▶ [Data shown]
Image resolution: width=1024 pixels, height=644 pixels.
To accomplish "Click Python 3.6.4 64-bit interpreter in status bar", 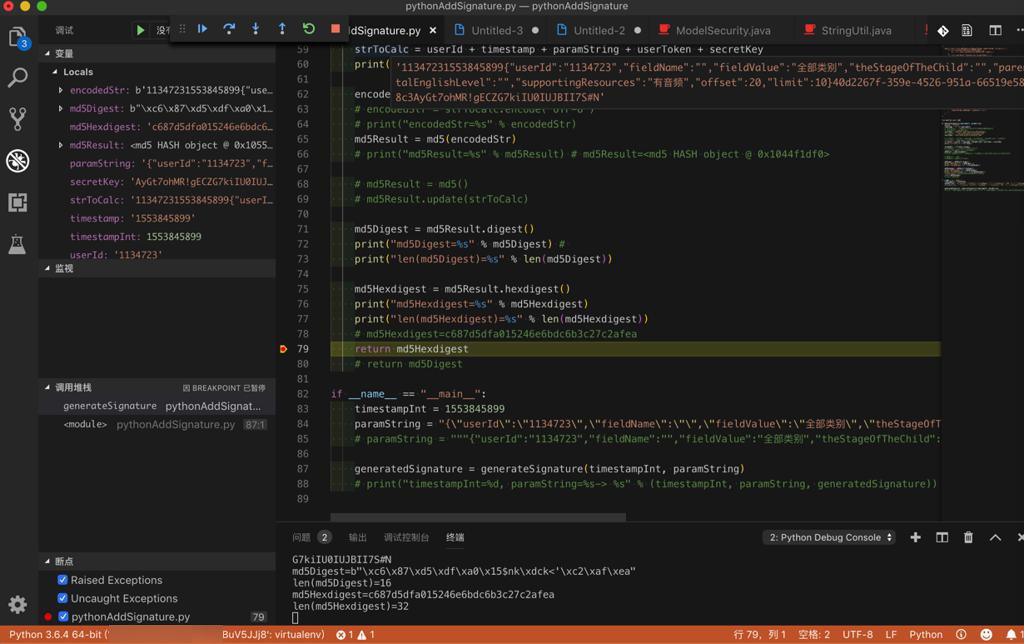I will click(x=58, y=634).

--

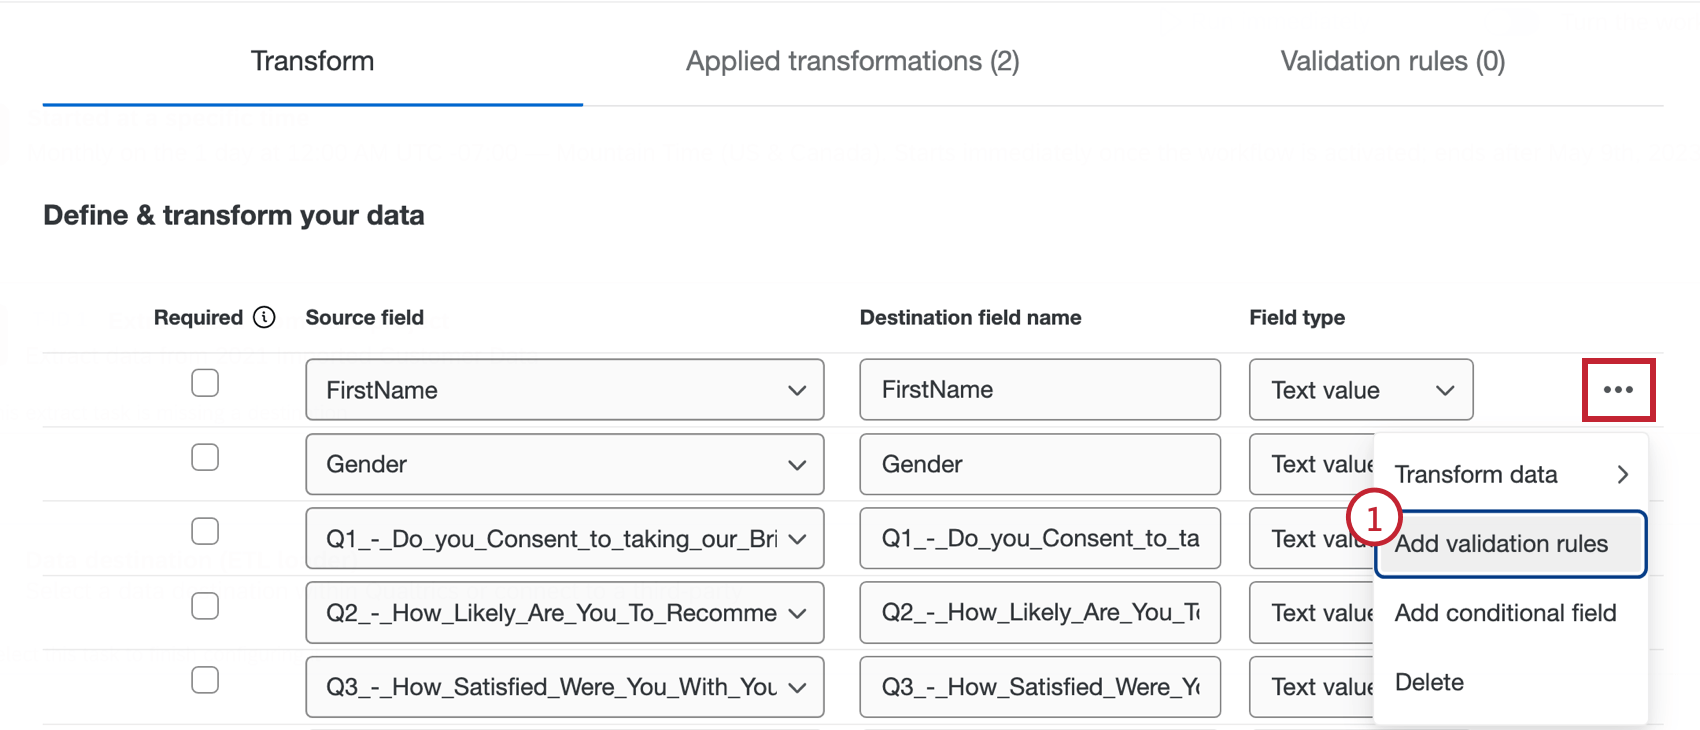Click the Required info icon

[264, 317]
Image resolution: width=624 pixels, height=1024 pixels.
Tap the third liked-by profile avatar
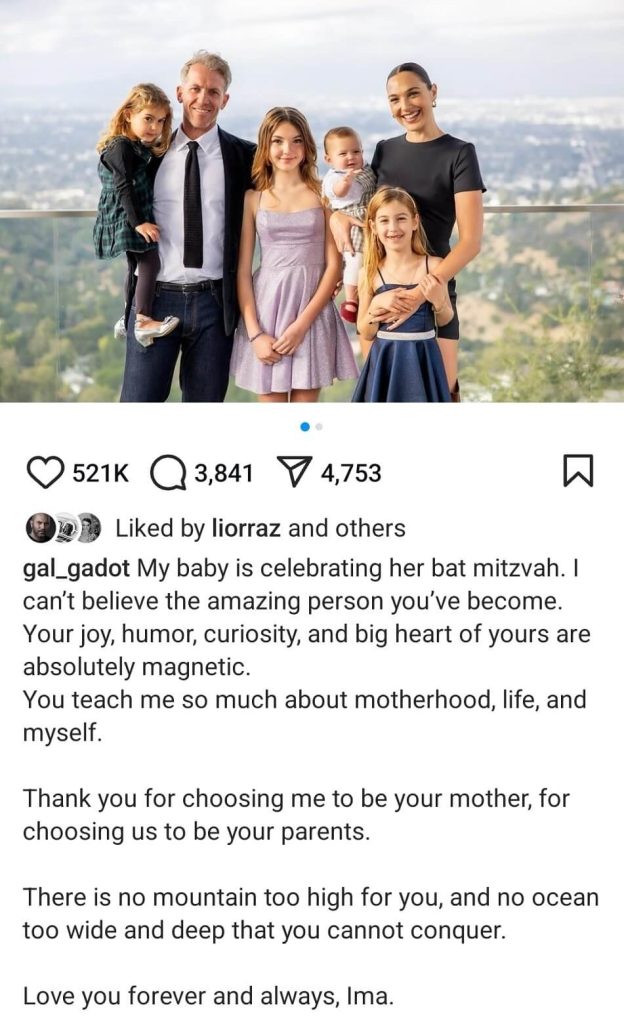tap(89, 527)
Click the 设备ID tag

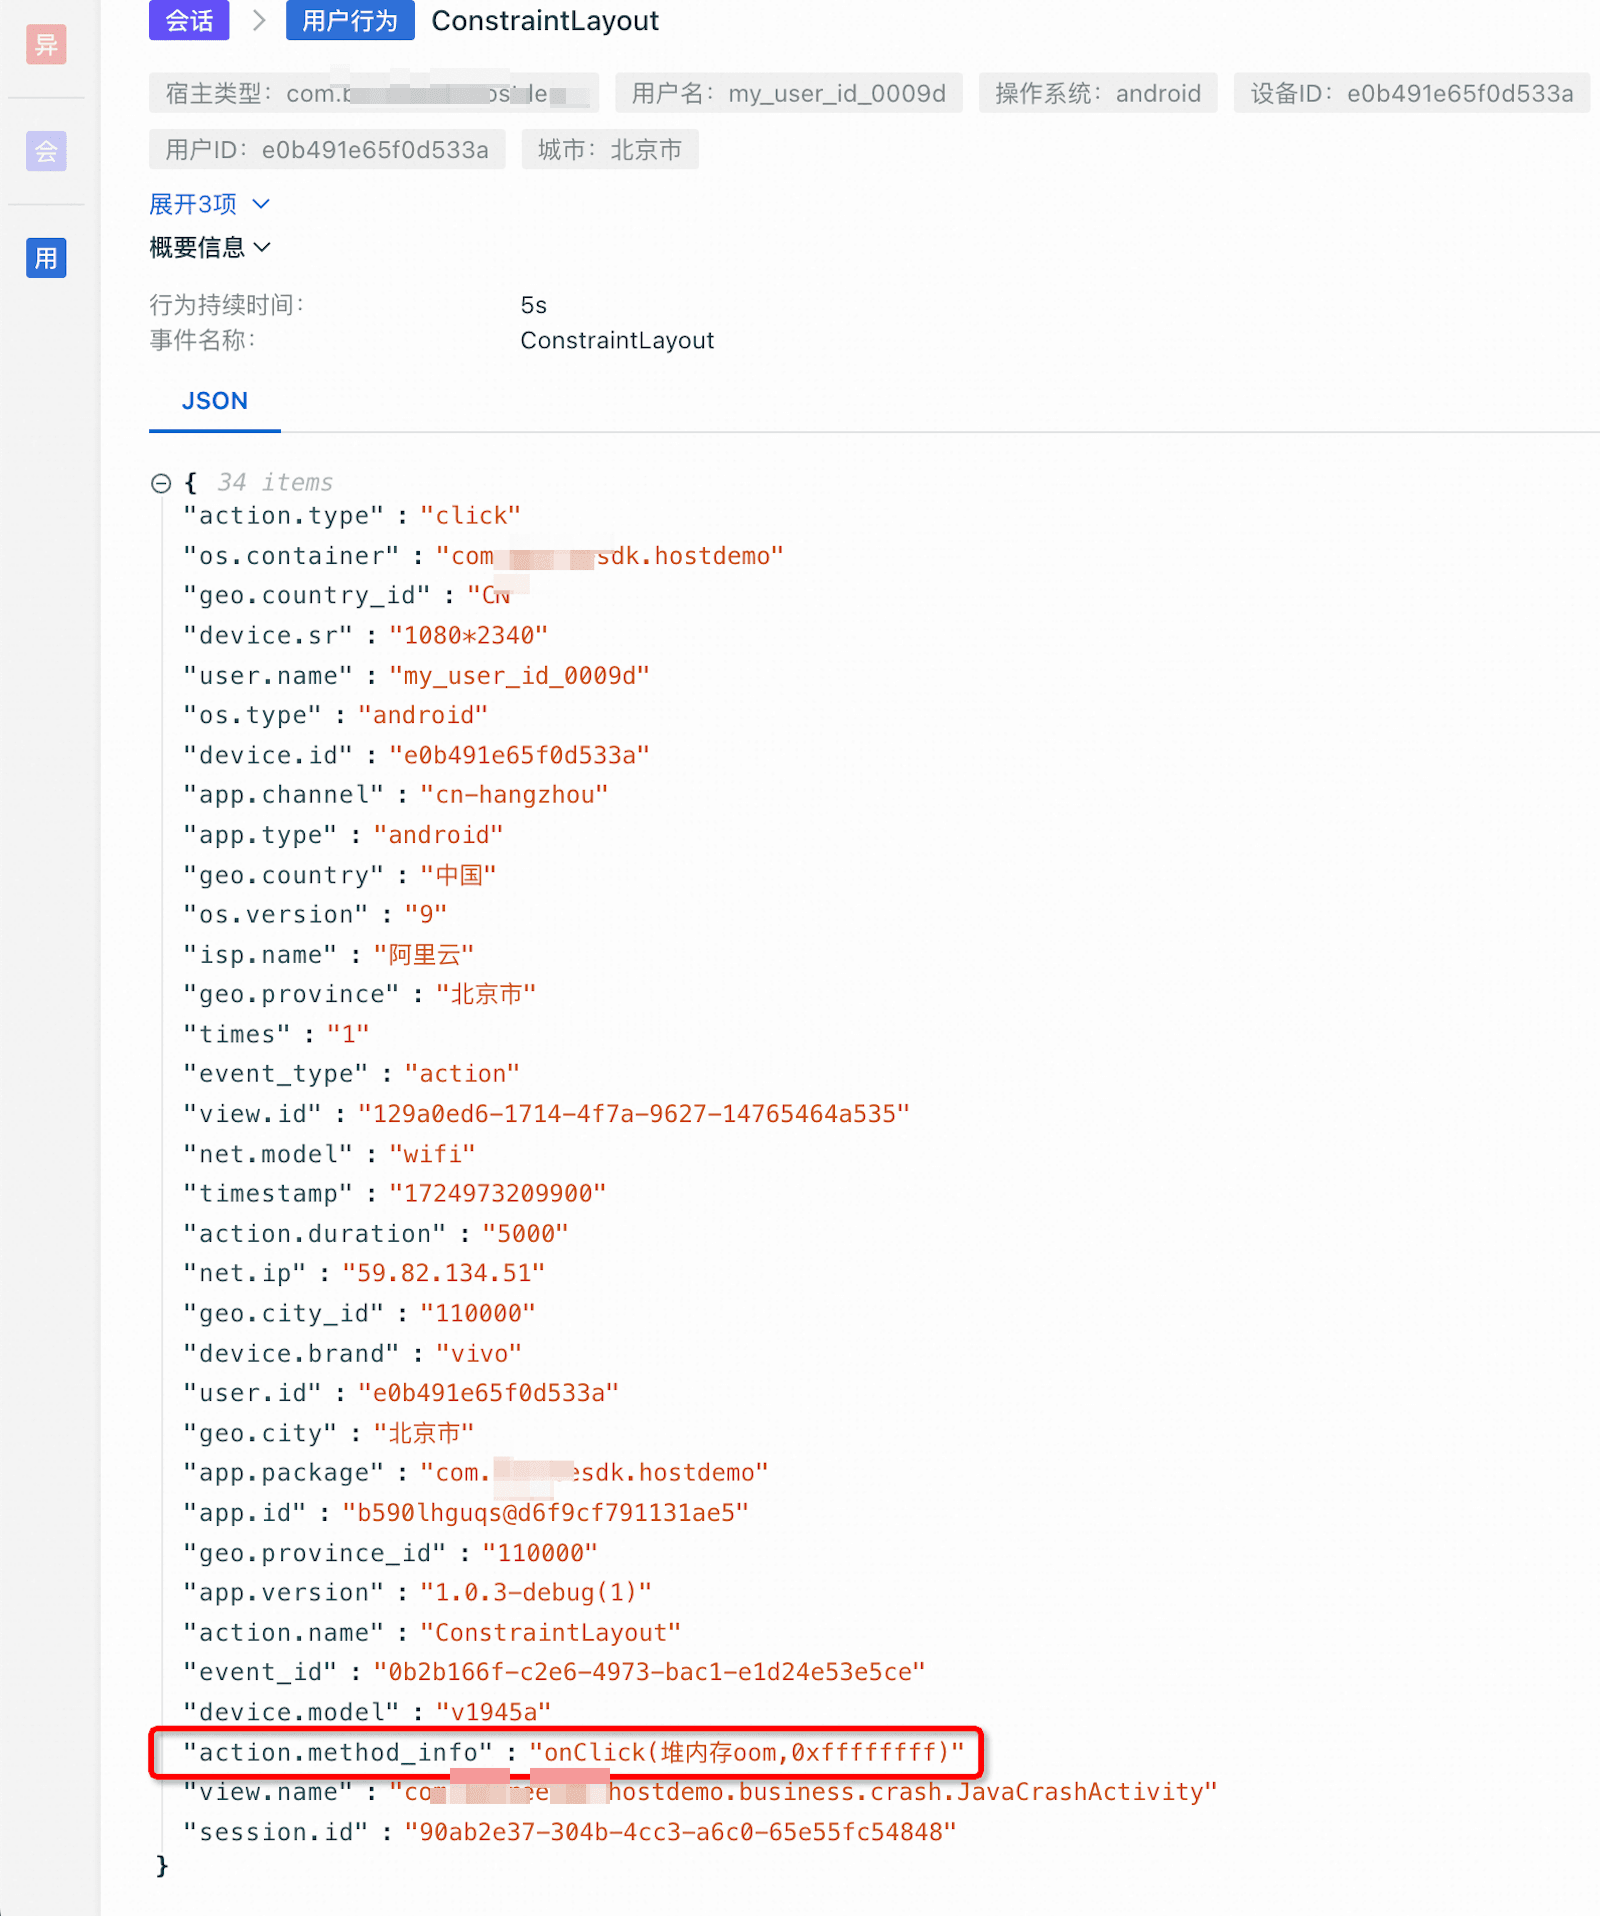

▶ [Assignment] Identify each line of the material where the word "Image" shows up, and copy it.

▶ [Result of this exercise]
Image resolution: width=1024 pixels, height=644 pixels.
Image resolution: width=624 pixels, height=1024 pixels.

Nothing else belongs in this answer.